== Material provided ==
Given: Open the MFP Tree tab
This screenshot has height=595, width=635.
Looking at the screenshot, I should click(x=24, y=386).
* * *
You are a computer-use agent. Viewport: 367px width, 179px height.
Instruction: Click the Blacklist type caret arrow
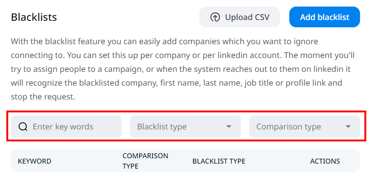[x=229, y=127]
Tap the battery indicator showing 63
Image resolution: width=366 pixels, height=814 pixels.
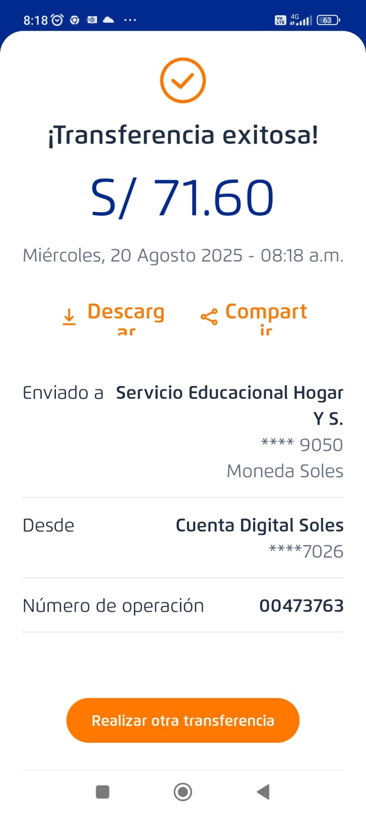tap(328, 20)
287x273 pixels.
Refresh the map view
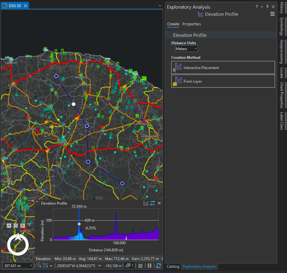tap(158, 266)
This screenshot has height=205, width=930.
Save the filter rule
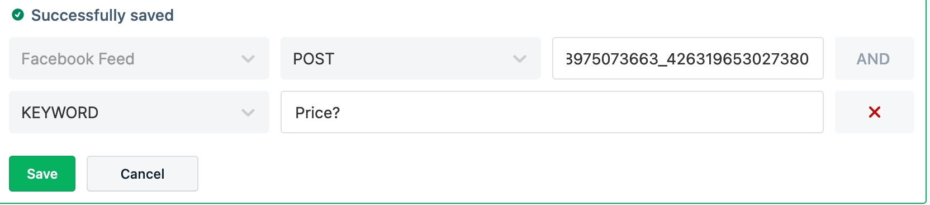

== Instructions for the task ==
An exact copy of the lines above between the line holding "This screenshot has height=205, width=930." and the line holding "Save the filter rule", inclusive, is the whole answer.

== Response to the task ==
This screenshot has height=205, width=930.
Save the filter rule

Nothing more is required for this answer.